▶ **Work required**
Would you retype exactly the lines below, from the one containing "Select the 'Istishara' title box" through the end of the entries, both ends included, but not the pictures?
────
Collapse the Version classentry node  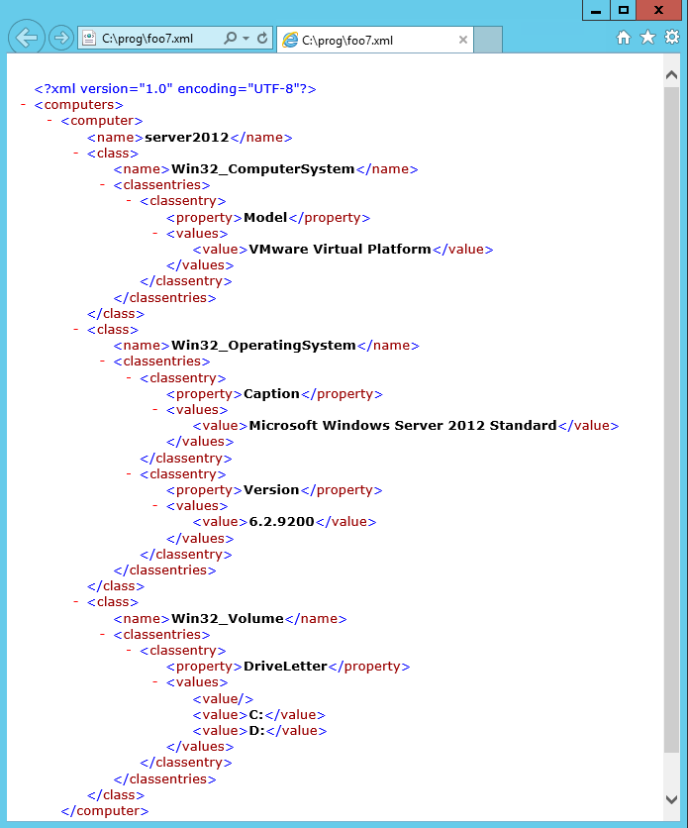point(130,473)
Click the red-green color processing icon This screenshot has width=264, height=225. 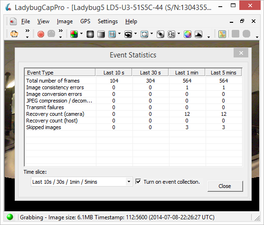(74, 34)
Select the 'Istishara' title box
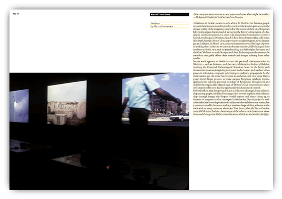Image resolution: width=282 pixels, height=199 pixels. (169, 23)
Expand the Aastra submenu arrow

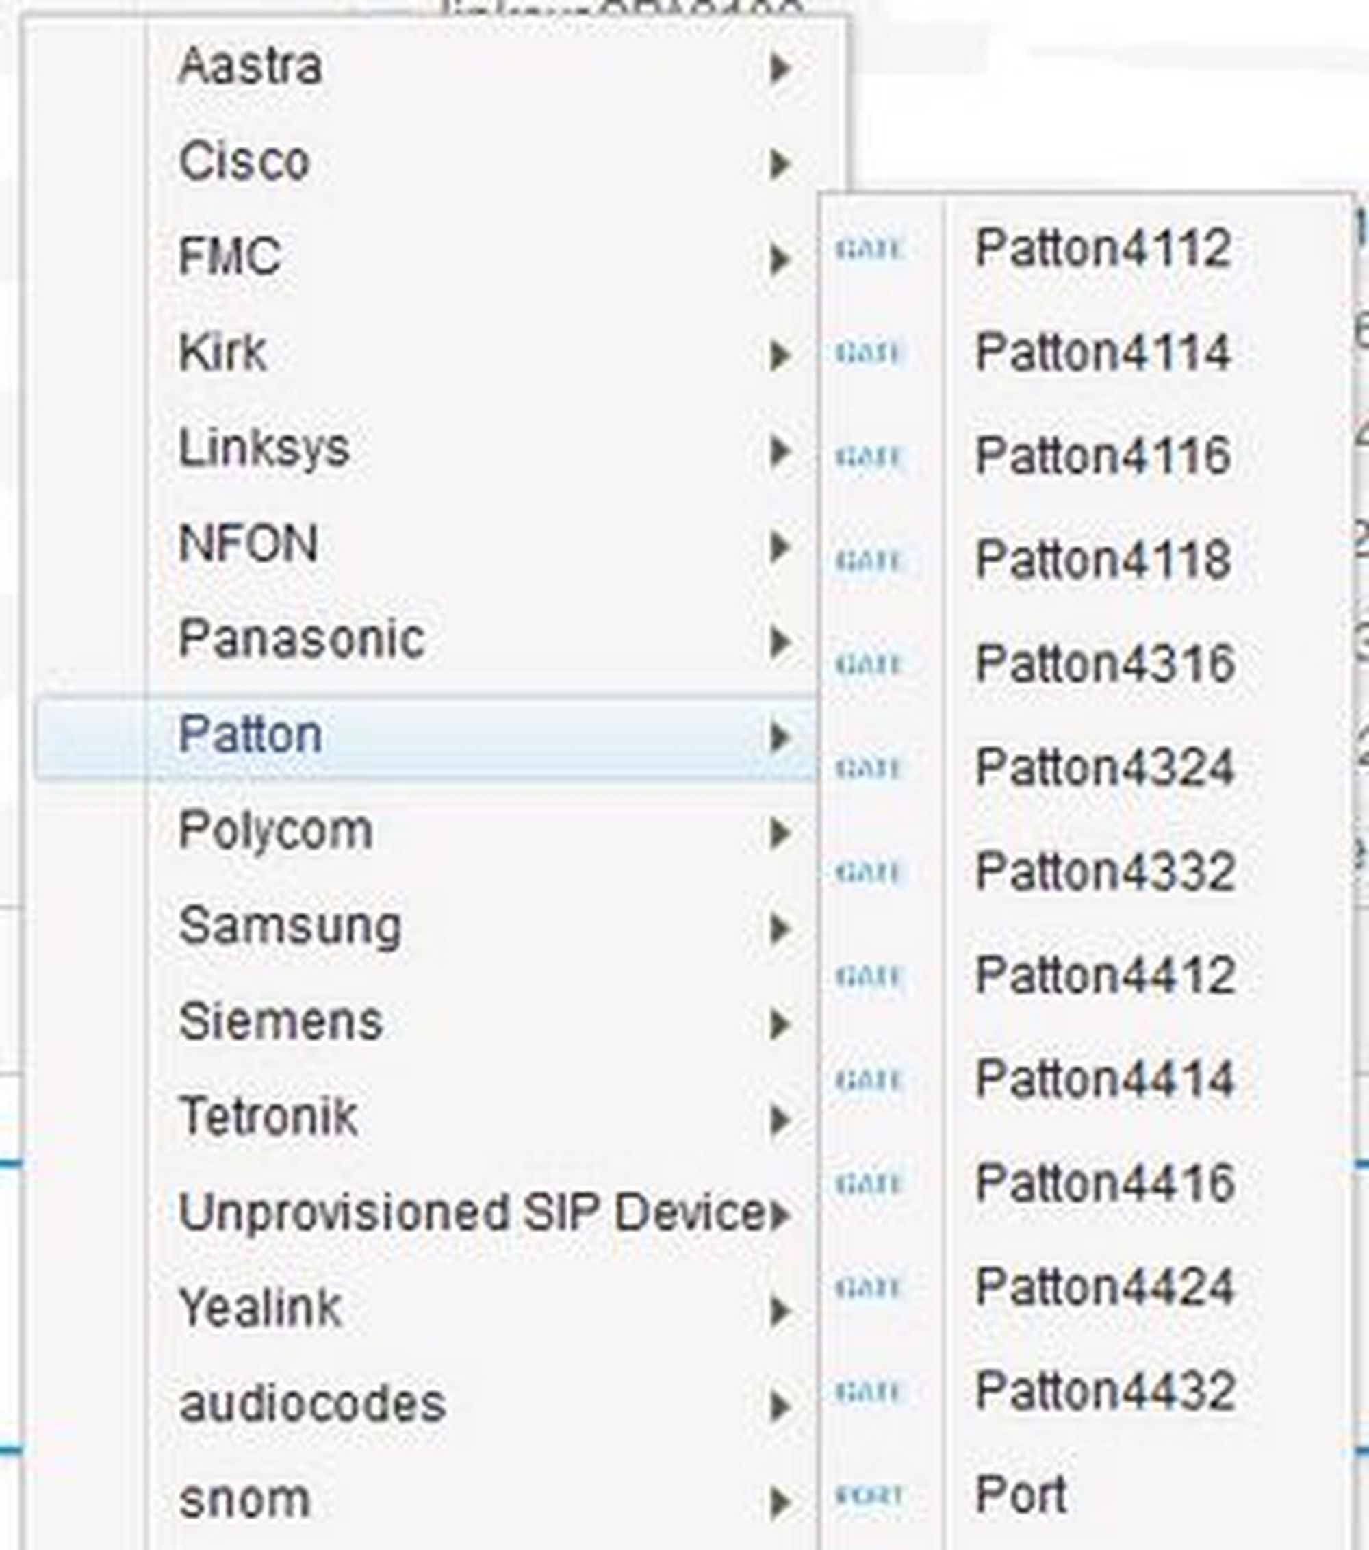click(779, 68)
────
▶ **Worked solution**
Select the 'Istishara' title box
Image resolution: width=282 pixels, height=199 pixels. (169, 23)
Expand the Aastra submenu arrow

click(779, 68)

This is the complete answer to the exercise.